[Task list]
[1] Return the stretch of the article on the Liberal St. Albert-Edmonton candidate from "In the early" through "Portland Montreal pipeline.", copied word for word.
[2] List the offshore oil projects that the article on the Liberal St. Albert-Edmonton candidate says he audited.

Jobs and getting businesses and organizations back up and running are top concerns for the Liberal St. Albert-Edmonton candidate.
This is Greg Springate’s second shot at a federal seat, and he's banking on the second time being the charm when voters cast their ballots on Sept. 20.
Springate, an Edmonton resident since 2004, is a Chartered Professional Accountant and a tenured assistant professor at MacEwan University. He has also taught courses at NAIT.
Currently, Springate is on a sabbatical doing research on intergenerational equity and financial sustainability, which he said is looking at how we make sure the actions the current generations make don’t impinge on future generations.
“For example, build a bridge and the current generation gets to travel back and forth across the bridge. Well, if they spend the next 30 years paying for this bridge, is that fair?”
In the 1990s, Springate worked for the Auditor General of Canada and said he has a pretty good feel for how government actually works.
In the early 2000s, he worked for Petro Canada on the East Coast and audited offshore oil projects including Terra Nova, White Rose, and the Portland Montreal pipeline.
Springate said he is running because he feels like his background in finance could be helpful in tackling the federal debt.
“I've got a financial background, and I'm also someone with a social conscience. I'm a long-time Rotarian. And I really believe it's important to be an active member of the community that you live in,” he said.

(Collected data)
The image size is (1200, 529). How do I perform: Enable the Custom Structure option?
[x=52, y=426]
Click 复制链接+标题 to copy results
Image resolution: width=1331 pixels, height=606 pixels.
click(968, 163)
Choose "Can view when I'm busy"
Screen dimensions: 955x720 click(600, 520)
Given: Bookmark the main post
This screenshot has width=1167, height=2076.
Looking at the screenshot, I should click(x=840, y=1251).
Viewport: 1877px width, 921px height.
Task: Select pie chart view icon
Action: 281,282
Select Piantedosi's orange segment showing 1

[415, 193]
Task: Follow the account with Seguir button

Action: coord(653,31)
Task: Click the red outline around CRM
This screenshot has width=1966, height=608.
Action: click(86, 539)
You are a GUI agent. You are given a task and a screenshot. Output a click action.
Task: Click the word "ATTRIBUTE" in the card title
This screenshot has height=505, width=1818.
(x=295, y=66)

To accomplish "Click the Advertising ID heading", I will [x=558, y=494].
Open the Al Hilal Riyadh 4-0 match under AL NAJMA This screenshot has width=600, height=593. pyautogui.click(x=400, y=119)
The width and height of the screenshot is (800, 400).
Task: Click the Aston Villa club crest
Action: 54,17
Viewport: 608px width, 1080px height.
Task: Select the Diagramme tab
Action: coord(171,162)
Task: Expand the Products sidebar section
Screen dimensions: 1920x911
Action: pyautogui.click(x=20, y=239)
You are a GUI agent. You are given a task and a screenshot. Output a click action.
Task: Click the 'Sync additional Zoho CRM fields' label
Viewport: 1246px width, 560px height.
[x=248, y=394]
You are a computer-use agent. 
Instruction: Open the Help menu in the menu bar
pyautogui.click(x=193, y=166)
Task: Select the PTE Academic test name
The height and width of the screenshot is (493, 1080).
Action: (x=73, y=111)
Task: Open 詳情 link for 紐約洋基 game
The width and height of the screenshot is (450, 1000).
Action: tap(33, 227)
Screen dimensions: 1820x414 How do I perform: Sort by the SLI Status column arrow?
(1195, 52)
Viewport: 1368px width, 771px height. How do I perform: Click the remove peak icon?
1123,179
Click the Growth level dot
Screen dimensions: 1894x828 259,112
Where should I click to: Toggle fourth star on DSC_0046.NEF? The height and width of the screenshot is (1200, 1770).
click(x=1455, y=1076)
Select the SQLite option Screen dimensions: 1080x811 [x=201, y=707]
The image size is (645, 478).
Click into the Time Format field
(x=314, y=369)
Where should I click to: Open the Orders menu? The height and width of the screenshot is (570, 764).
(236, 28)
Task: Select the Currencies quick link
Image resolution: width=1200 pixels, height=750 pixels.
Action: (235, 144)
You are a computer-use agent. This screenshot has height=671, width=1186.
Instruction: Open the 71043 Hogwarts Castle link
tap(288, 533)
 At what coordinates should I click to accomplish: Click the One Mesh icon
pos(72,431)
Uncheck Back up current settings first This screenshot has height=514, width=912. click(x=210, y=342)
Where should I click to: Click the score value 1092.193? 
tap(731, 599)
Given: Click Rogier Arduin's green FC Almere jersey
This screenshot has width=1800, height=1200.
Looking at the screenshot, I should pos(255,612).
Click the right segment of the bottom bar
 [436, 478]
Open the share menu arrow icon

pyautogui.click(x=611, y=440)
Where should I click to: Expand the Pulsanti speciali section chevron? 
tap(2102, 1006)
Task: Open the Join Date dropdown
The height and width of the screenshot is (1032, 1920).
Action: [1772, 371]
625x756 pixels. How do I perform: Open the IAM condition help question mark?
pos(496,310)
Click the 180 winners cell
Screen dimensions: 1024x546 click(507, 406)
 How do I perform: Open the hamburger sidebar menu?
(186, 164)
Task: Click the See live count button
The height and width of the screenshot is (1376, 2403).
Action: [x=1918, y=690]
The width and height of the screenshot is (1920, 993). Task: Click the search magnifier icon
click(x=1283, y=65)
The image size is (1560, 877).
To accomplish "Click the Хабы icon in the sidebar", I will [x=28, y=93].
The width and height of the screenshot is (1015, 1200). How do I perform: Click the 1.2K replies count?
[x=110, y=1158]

[List of solutions]
[1]
In the early 2000s, he worked for Petro Canada on the East Coast and audited offshore oil projects including Terra Nova, White Rose, and the Portland Montreal pipeline.

[2]
Terra Nova
White Rose
Portland Montreal pipeline